Invited paper for WSA 2021, called 'Low Complexity Channel estimation with Neural Network Solutions'.
%% Cite as:
@INPROCEEDINGS{9739166, author={Luan, Dianxin and Thompson, John}, booktitle={WSA 2021; 25th International ITG Workshop on Smart Antennas}, title={Low Complexity Channel estimation with Neural Network Solutions}, year={2021}, volume={}, number={}, pages={1-6}, doi={}} %%
Low complexity residual convolutional neural network for channel estimation
Conpared with the ReEsNet from the repo Residual_CNN, it has slightly improved performance and the number of parameters is reduced by 82% (when pruning is not applied). I planed to release the code when I sorted out the files.
Run Demonstration_of_H_regression_48_CommuRayleigh.m to test.
Run ResNN_pilot_regression.m for training the neural network.

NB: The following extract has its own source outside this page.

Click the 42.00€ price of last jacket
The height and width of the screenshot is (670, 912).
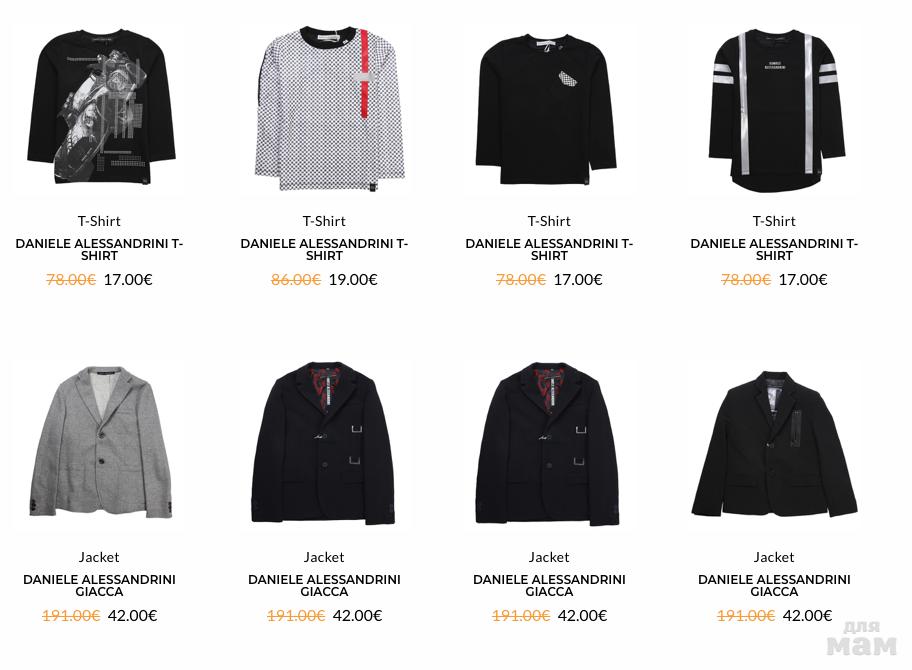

One thing you need to keep in mind is that, the pruning is applied without retraining because it aims to minimize the computations/latency for low-complexity solutions. Typically, after pruning there should be complex procedures (Learning both weights and connections for efficient neural networks, arXivpreprint) to compensate, but that is not realistic for low-latency and low-complexity online implementation. For sure, that pruning degrades the performance significantly. I just remove the retraining and feedback loop.